─── DATASET CONTENT

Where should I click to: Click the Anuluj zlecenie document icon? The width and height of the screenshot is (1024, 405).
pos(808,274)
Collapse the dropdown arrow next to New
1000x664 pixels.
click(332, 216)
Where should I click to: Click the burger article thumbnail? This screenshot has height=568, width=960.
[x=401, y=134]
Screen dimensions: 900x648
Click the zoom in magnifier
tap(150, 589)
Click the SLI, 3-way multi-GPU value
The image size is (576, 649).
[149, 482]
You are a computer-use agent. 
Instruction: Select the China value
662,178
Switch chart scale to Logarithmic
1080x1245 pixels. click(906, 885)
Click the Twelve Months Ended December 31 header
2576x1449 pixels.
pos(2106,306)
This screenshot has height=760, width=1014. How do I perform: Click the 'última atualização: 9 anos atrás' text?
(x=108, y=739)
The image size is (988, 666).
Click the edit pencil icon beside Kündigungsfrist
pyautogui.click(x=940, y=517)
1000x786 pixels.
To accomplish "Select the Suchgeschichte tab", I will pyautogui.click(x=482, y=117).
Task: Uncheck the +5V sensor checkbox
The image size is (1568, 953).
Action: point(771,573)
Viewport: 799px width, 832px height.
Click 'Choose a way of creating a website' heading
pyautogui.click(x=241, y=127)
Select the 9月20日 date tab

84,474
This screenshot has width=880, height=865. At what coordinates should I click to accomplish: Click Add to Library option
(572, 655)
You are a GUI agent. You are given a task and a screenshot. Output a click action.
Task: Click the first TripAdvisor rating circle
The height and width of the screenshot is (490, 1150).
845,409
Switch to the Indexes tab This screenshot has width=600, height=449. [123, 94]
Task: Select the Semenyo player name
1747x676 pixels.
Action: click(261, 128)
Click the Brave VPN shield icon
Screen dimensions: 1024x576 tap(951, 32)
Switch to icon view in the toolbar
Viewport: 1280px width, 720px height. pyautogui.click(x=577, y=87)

──────

> PROBLEM TO WORK ON:
Every line above should be transcribed exactly.

> TASK RESULT:
Where should I click to: Click the Anuluj zlecenie document icon? The width and height of the screenshot is (1024, 405).
pos(808,274)
Collapse the dropdown arrow next to New
1000x664 pixels.
click(332, 216)
Where should I click to: Click the burger article thumbnail? This screenshot has height=568, width=960.
[x=401, y=134]
Screen dimensions: 900x648
Click the zoom in magnifier
tap(150, 589)
Click the SLI, 3-way multi-GPU value
The image size is (576, 649).
[149, 482]
You are a computer-use agent. 
Instruction: Select the China value
662,178
Switch chart scale to Logarithmic
1080x1245 pixels. click(906, 885)
Click the Twelve Months Ended December 31 header
2576x1449 pixels.
pos(2106,306)
This screenshot has height=760, width=1014. How do I perform: Click the 'última atualização: 9 anos atrás' text?
(x=108, y=739)
The image size is (988, 666).
Click the edit pencil icon beside Kündigungsfrist
pyautogui.click(x=940, y=517)
1000x786 pixels.
To accomplish "Select the Suchgeschichte tab", I will pyautogui.click(x=482, y=117).
Task: Uncheck the +5V sensor checkbox
The image size is (1568, 953).
Action: point(771,573)
Viewport: 799px width, 832px height.
Click 'Choose a way of creating a website' heading
pyautogui.click(x=241, y=127)
Select the 9月20日 date tab

84,474
This screenshot has width=880, height=865. At what coordinates should I click to accomplish: Click Add to Library option
(572, 655)
You are a GUI agent. You are given a task and a screenshot. Output a click action.
Task: Click the first TripAdvisor rating circle
The height and width of the screenshot is (490, 1150).
845,409
Switch to the Indexes tab This screenshot has width=600, height=449. [123, 94]
Task: Select the Semenyo player name
1747x676 pixels.
Action: click(261, 128)
Click the Brave VPN shield icon
Screen dimensions: 1024x576 tap(951, 32)
Switch to icon view in the toolbar
Viewport: 1280px width, 720px height. pyautogui.click(x=577, y=87)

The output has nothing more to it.